A follow-up study performed in France studied the longer term effects of the ‘train high-sleep low’ approach. Two groups of triathletes undertook the same endurance training program for 3 consecutive weeks [
62]. One group (
n = 11) followed a ‘sleep low’ strategy for manipulating carbohydrate availability (high-intensity workout with high-carbohydrate availability followed by a carbohydrate-restricted recovery plus an overnight fast; then a prolonged submaximal workout the following morning commenced with low-carbohydrate availability) in the training schedule. The control group (
n = 10) maintained regular carbohydrate intake throughout the day and undertook each training session with normal/high carbohydrate availability. The triathletes performed a simulated triathlon race at the start and end of the intervention period. The authors found a small but significant effect on performance as 10-km running performance increased after 3 weeks in the ‘sleep-low’ group but not in the control group. Interestingly, the authors also reported improvements in supramaximal cycling time to exhaustion with sleep low but not control.

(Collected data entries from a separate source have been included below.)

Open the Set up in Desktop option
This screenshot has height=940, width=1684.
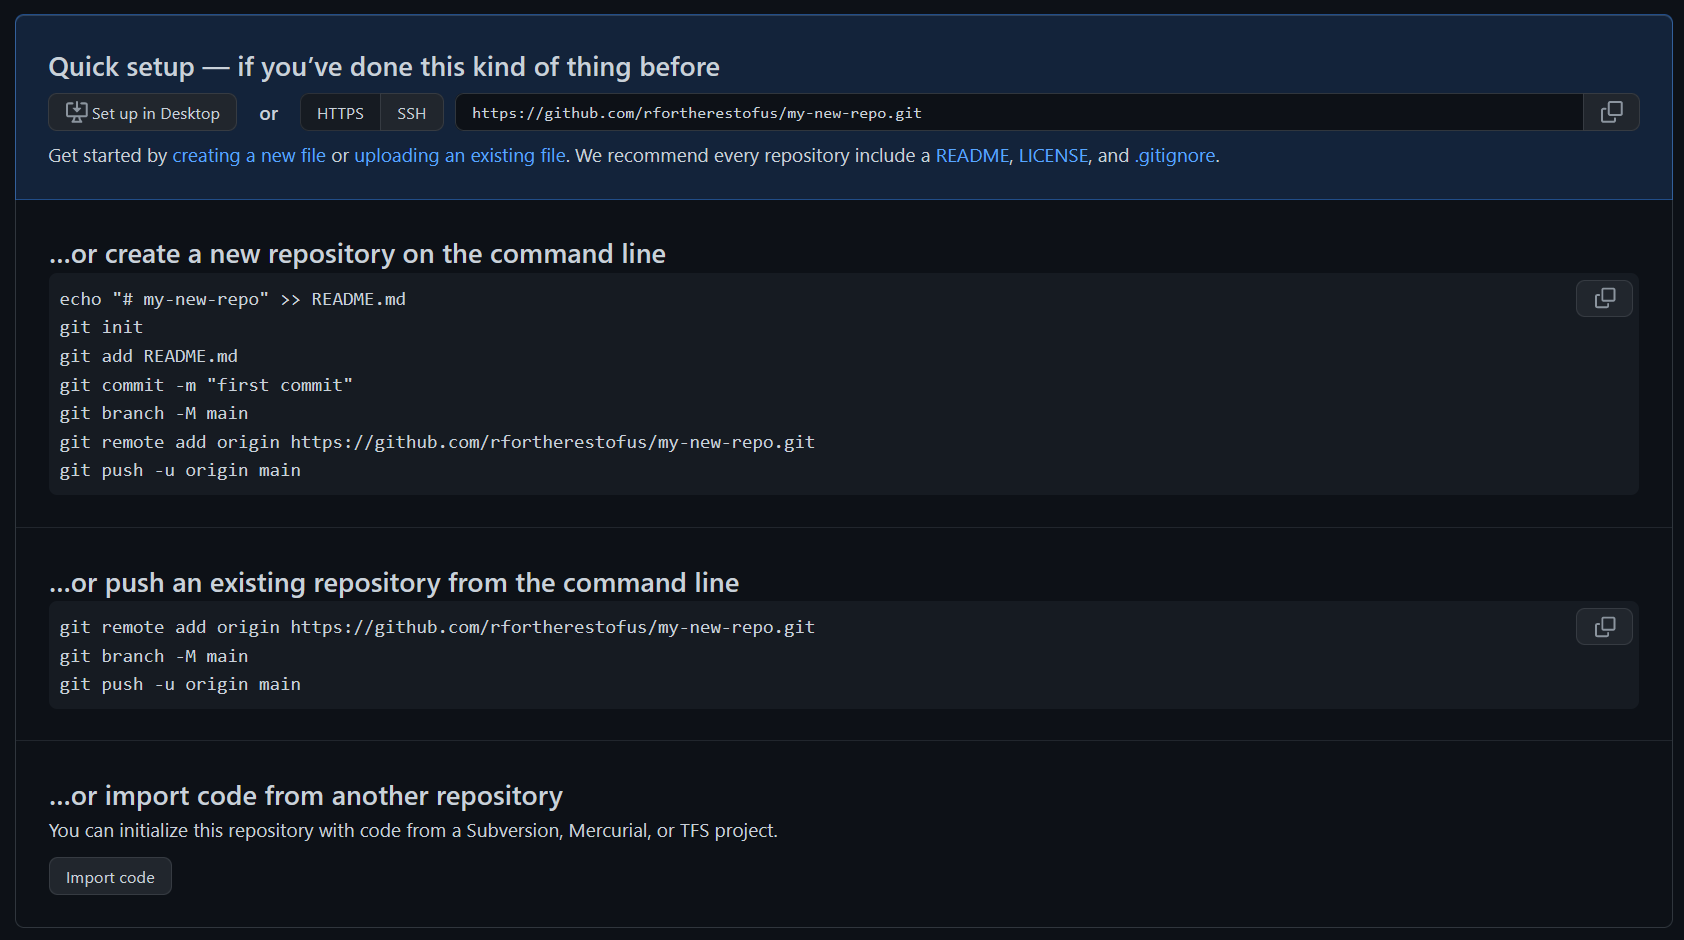[143, 112]
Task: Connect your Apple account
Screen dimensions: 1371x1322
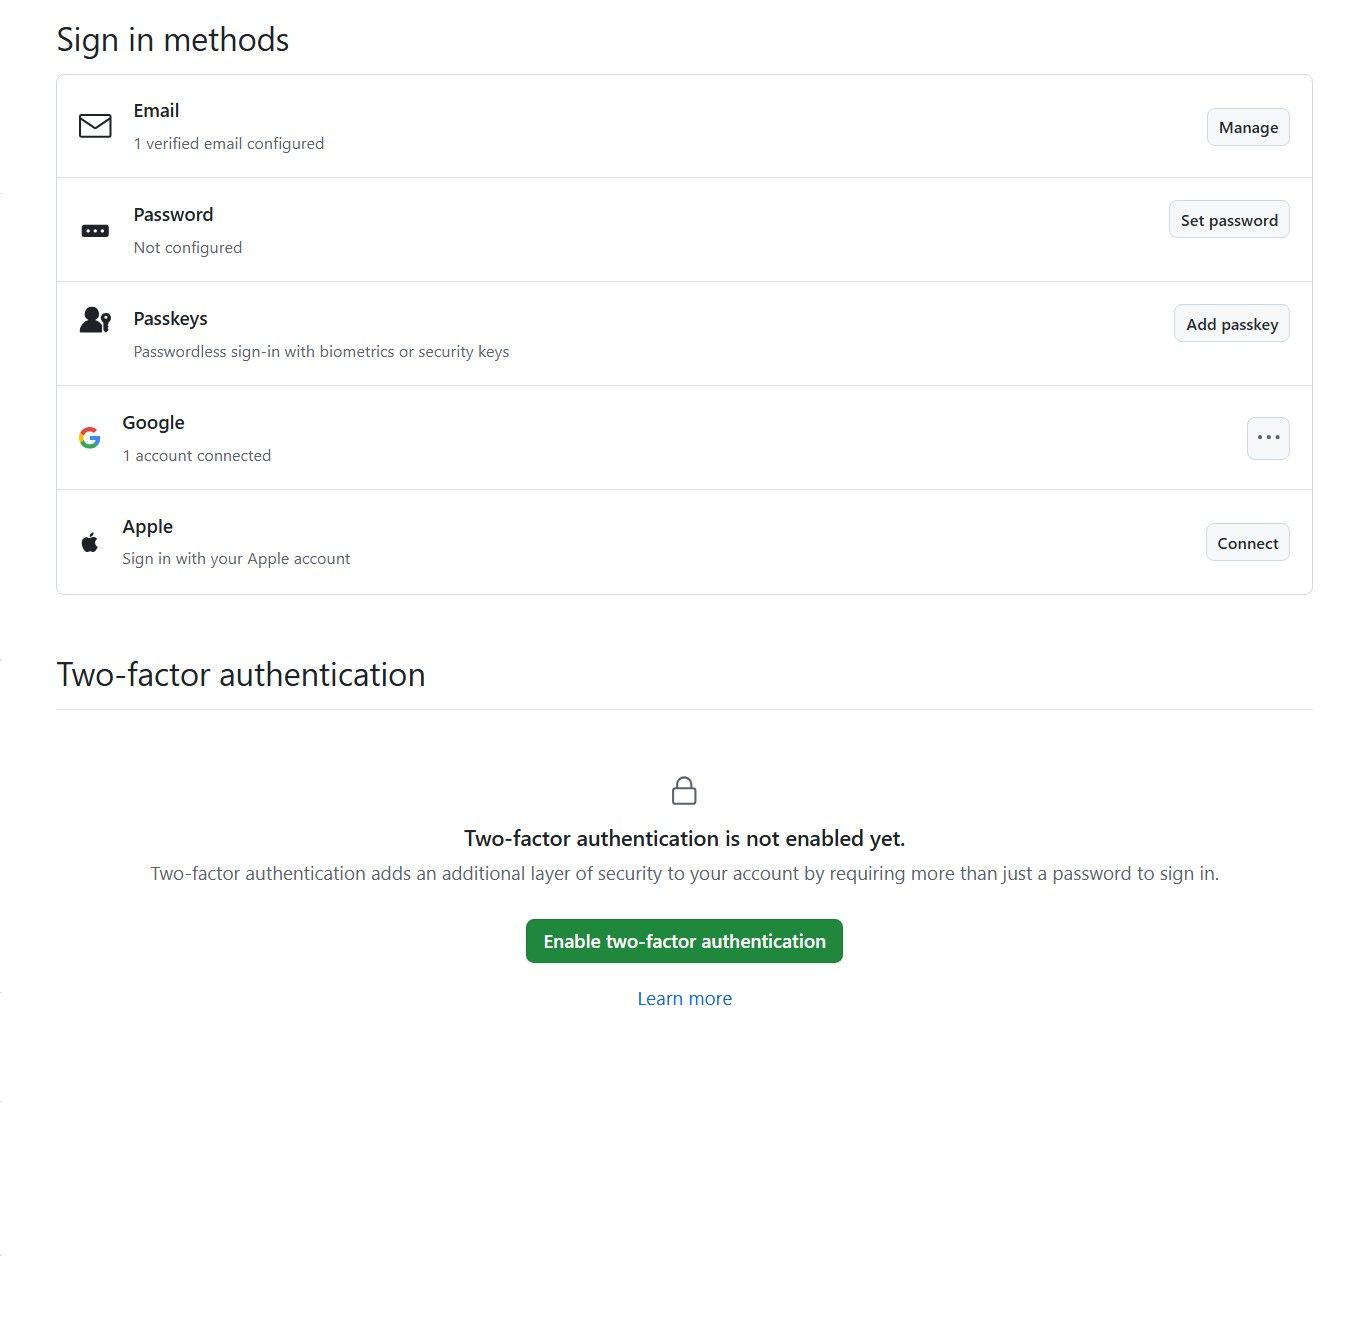Action: (1248, 543)
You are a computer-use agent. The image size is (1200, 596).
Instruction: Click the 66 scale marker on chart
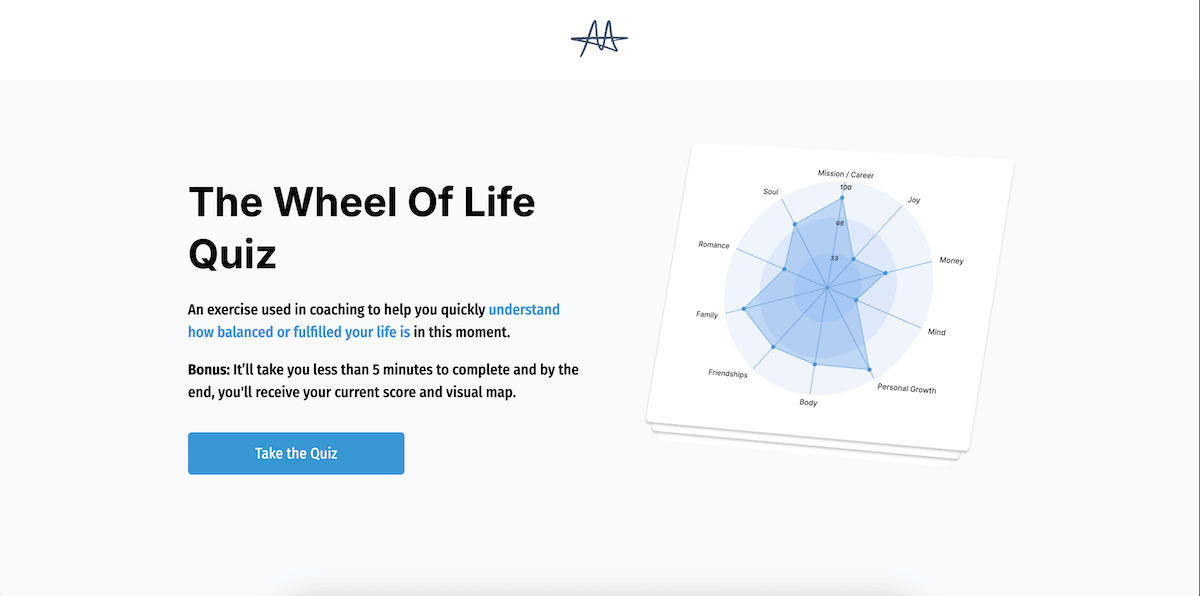point(841,223)
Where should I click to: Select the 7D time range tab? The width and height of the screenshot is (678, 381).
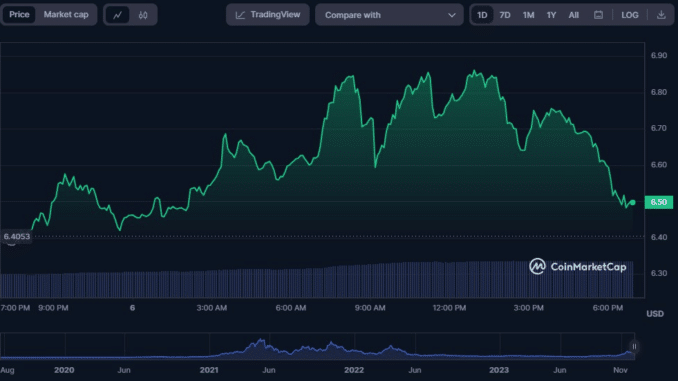pos(505,15)
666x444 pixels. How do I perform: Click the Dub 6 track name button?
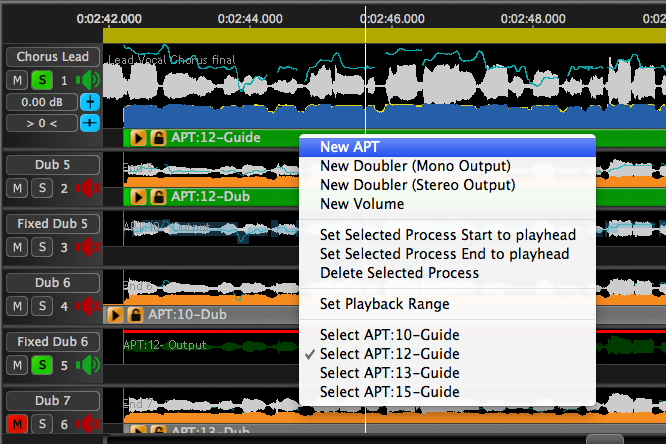click(53, 283)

These are the only two studies on the concept of ‘train high-sleep low’ and it may be too early to draw firm conclusions. However, the studies do provide promising results. From a practical point of view, it is important to be aware of other potential side effects and unknowns of this approach: what are the effects on recovery when applied frequently, the effects on immune function, and perhaps most importantly, the effects on quantity and quality of sleep?